Theses, are used to define which Array Class you're trying to query, coupled with a fixed query (in this example colour, time as both have corresponding Libraries within DeadLetter's repository).

            

POST; PARCEL- C PARAMETERS -- API.DOMAIN.COM

Step Four - The Conversation

Unlike most Conversations we're only handling the organisation of objects observed over the input and their insertion into the Array.

            

dld.keyset('NAME_YOURNAME') *Catch-all - libs *input; [CAMERAS] DETECT; {observe = CHANGE IN, BASE} NO-DETECT; {observe = NO CHANGE, BASE} BASE; INPUT, NO-DETECT 'STORE' STATE; INPUT, DETECT 'STORE' MOVED; STATE, DETECT CHANGE 'STORE' REMOVED; MOVED, DETECT 'STORE' *END*

Setting your input

It goes without saying but you'll need to set an input address; remember in this example we're using a Key Command as our input in-order to combine multiple inputs.

  
 

 *input;
	[CAMERAS]



Detection

This tutorial makes use of two different detection states, based upon a principal of observe on the input against the 'base' (input without any variable objects).

      
 

 DETECT;
	{observe = CHANGE IN, BASE}

 NO-DETECT;
	{observe = NO CHANGE, BASE}	
	


Handling 'States'

In order to 'set' the BASE we use the input with the removal of any variable objects.

In order to 'set' the STATE we use the input when ever a variable objects is observed.

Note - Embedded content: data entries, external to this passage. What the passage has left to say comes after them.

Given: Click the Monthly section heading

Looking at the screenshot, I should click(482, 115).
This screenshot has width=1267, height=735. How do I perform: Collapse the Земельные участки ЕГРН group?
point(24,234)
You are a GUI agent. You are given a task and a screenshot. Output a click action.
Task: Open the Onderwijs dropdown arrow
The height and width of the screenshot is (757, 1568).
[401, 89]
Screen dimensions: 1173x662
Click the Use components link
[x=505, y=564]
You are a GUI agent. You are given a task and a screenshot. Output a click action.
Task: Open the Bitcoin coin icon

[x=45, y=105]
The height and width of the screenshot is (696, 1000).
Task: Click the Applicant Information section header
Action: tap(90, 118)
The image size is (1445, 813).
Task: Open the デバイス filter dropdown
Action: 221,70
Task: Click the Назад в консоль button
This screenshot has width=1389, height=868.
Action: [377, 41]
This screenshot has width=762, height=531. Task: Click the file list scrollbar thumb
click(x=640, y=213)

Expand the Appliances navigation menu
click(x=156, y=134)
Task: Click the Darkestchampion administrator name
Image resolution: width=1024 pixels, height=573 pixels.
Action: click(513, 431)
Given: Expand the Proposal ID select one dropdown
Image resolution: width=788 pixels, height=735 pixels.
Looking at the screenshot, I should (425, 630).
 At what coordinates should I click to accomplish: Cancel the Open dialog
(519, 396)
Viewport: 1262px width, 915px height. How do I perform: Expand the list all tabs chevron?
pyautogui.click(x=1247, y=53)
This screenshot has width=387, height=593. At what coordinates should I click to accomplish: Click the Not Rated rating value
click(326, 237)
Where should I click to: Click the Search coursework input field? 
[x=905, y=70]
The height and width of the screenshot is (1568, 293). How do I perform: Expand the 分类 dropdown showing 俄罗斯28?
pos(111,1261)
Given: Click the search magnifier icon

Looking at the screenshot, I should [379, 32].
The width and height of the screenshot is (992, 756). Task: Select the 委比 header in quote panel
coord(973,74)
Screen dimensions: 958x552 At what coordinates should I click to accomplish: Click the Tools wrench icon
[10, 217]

In order to 'set' the MOVED we use changes in the STATE value

In order to 'set' the REMOVED we use the MOVED value

As this library is designed to record when a 'object' changes we must handle each proposed state regardless of any overlap.

 

BASE; INPUT, NO-DETECT 'STORE' STATE; INPUT, DETECT 'STORE' MOVED; STATE, DETECT CHANGE 'STORE' REMOVED; MOVED, DETECT 'STORE'


You're Done!

By now you should have a (very) basic understanding of Arrays within DeadLetter (deadCL)


NOTE: This is not intended as a production ready Conversation, simply an example of deadCL.

This example requires your 'camera' feed(s) only submit information in a PARCEL compatible format - to insert a 'naked' visual stream you'll need to change the inputs to DRM.

As this code simply detects the colour and time the base changes to the 'base'.